Dalam Ensiklopedi Hisab Rukyat, Equation of Time adalah, perata waktu atau ta’dil al-Waqt / Ta’dil asy-Syam yaitu, selisih antara waktu kulminasi Matahari Hakiki dengan waktu Matahari rata-rata. Data ini biasanya dinyatakan dengan huruf ‘e’ kecil dan diperlukan dalam menghisab awal waktu shalat.[12]
Tidak jauh berbeda, dalam Kamus Ilmu Falak, Equation of Time atau Ta’diluz Auqat / Ta’diluz Zaman yaitu selisih waktu antara waktu matahari hakiki dengan waktu matahari rata-rata. Dalam astronomi biasa disebut dengan Equation of Time yang diartikan dengan ‘perata waktu’.[13]
Jika diartikan secara harfiah, Equation of Time berarti Persamaan Waktu. Namun, Equation of Time tidak dapat dimaknai dengan pengertian "Persamaan". Dalam astronomi, kata "Equation" sering merujuk pada adanya koreksi atau selisih antara nilai rata-rata suatu variabel dengan nilai sesungguhnya. Dalam hal ini, Equation of Time berarti adanya selisih antara waktu matahari rata-rata dengan waktu matahari sesungguhnya. Disini, yang dimaksud dengan waktu matahari adalah waktu lokal menurut pengamat di suatu tempat ketika matahari mencapai transit.[14]
Dari beberapa pengertian diatas, dapat ditarik kesimpulan bahwa, Equation of Time atau perata waktu ialah selisih waktu antara waktu matahari hakiki dengan matahari rata-rata (pertengahan). Hal tersebut disebabkan karena, peredaran semu harian matahari dari arah timur ke barat itu tidaklah konstan, kadang-kadang cepat kadang-kadang lambat. Keadaan ini diakibatkan oleh percepatan bumi mengelilingi matahari tidak konstan karena bidang edarnya berbentuk ellips  (penampang jorong = bulat telur) sedangkan matahari berada pada salah satu titik apinya. Sehingga suatu saat bumi dekat dengan matahari (Hadlidl atau Perehelium) yang menyebabkan gaya gravitasi menjadi kuat, sehingga perputaran bumi menjadi cepat yang akibatnya sehari-semalam kurang dari 24 jam. Pada saat lain bumi jauh dengan matahari (Auj atau Aphelium) yang menyebabkan gaya gravitasi menjadi lemah, sehingga perputaran bumi menjadi lambat yang akibatnya sehari-semalam lebih dari 24 jam.[15]
Dengan demikian Equation of Time : jumlah yang harus dikurangkan dari waktu hakiki, untuk memperoleh waktu petengahan.
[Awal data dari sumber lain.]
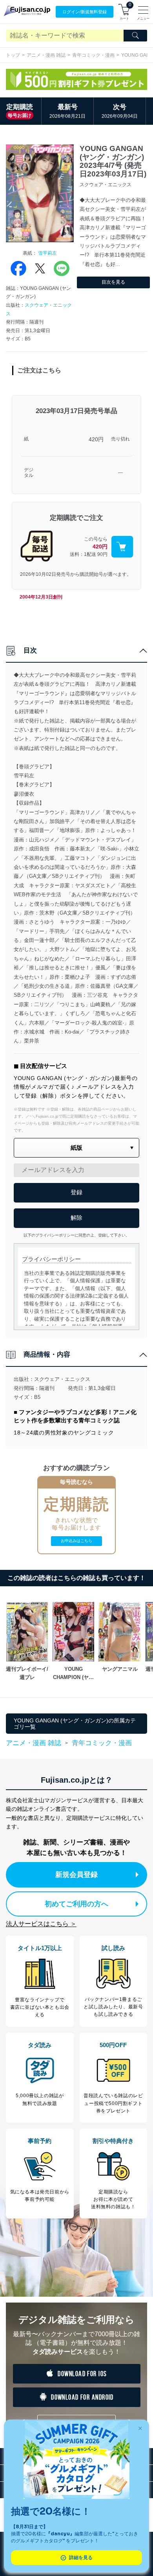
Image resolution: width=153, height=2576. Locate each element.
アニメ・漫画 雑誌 (46, 55)
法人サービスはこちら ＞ (41, 1923)
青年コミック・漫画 (93, 55)
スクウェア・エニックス (62, 1379)
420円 (96, 439)
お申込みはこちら (76, 1541)
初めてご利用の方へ (76, 1904)
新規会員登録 (76, 1875)
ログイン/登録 (84, 11)
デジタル (28, 472)
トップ (13, 55)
Equation of Time = Waktu Hakiki ─ Waktu Pertengahan

Dengan persamaan sebagai berikut:

Waktu Pertengahan = Waktu Hakiki ─ Equation of Time

Pada gambar sebelah kiri memperlihatkan keadaan, jika matahari pertengahan berkedudukan di sebelah timur matahari hakiki, jadi matahari pertengahan tertinggal dalam perjalanan hariannya dari matahari hakiki. Misalnya, apabila kita melihat ke selatan, matahari tampak bergerak dari kiri ke kanan sesuai arah anak panah, P adalah matahari pertengahan, matahari hakiki sedang berkulminasi.[16]
Pada saat matahari hakiki mencapai tempatnya di meridian, matahari pertengahan (P) masih disebelah timur meridian. Dalam keadaan demikian, waktu hakiki menunjukkan pukul 12.00, tetapi menurut waktu pertengahan hari belum menunjukkan pukul 12.00, melainkan misalnya pukul 11.54. perata waktu besarnya 12.00 - 12.06 = -6 menit.[17]
Pada gambar sebelah kanan menunjukkan bahwa matahari pertengahan berjalan lebih dahulu dari matahari hakiki. Jika hari pukul 12.00 menurut waktu hakiki, maka waktu pertengahan menunjukkan pukul 12.00 lebih, misalnya pukul 12.06. perata waktu besarnya 12.00 – 12.006 = - 6.
Nilai Equation of Time pun mengalami perubahan dari waktu ke waktu selama satu tahun. Nilai ini dapat diketahui pada tabel-tabel astronomis, misalnya Ephemeris, Almanak Nautika.[18]
Perubahan terjadi empat kali setiap tahunnya, yaitu (tahun 1956) : tanggal 12 Pebruari: -14m20d, tanggal 15 Mei +3m44d tanggal 26 Juli -6m24d, dan tanggal 3 Nopember +16m23d. Pada tanggal 12 Pebruari, matahari berkulminasi pukul 12 - (-14m20d) = pukul 12j14m20d, dan pada tanggal 3 Nopember, pukul 12 - (+16m23d) = pukul 11j43m37d.[19] Perata waktu berjumlah 0 pada tanggal 15 April, 14 Juni, 1 September, dan 25 Desember. Pada tanggal-tanggal tersebut, sudut waktu matahari hakiki sama besarnya dengan sudut waktu matahari pertengahan.[20]
Pada gambar grafik di atas, menyajikan kurva Equation Of Time selama 1 tahun. Sumbu horisontal menunjukkan nomor hari, dihitung sejak tanggal 1 Januari. Sumbu vertikal menunjukkan nilai Equation Of Time dalam satuan menit. Dari Gambar tersebut, nampak bahwa nilai Equation Of Time mencapai minimum (sekitar minus 14 menit 17 detik) pada sekitar hari ke 42 atau sekitar tanggal 11 Februari. Nilai Equation Of Time kira-kira sama dengan nol pada sekitar tanggal 14 April, 12 Juni, 31 Agustus dan 24 Desember. Sedangkan nilai Equation Of Time mencapai maksimum (sekitar 16 menit 28 detik) sekitar tanggal 2 atau 3 Nopember.
Bisa dikatakan, untuk tanggal-bulan yang sama nilai Equation Of Time relatif tetap sepanjang tahun. Misalnya, Equation Of Time selalu mencapai minimum pada sekitar tanggal 11 Februari sebesar sekitar minus 14 menit 17 detik. Jika bergeser pada tahun berikutnya, hanya berkisar satu hingga beberapa detik saja. Mengingat tetapnya nilai Equation Of Time untuk tanggal yang sama, maka Equation Of Time dapat digunakan sebagai parameter untuk menghitung waktu shalat atau untuk menyusun jadwal shalat abadi sepanjang tahun.[21]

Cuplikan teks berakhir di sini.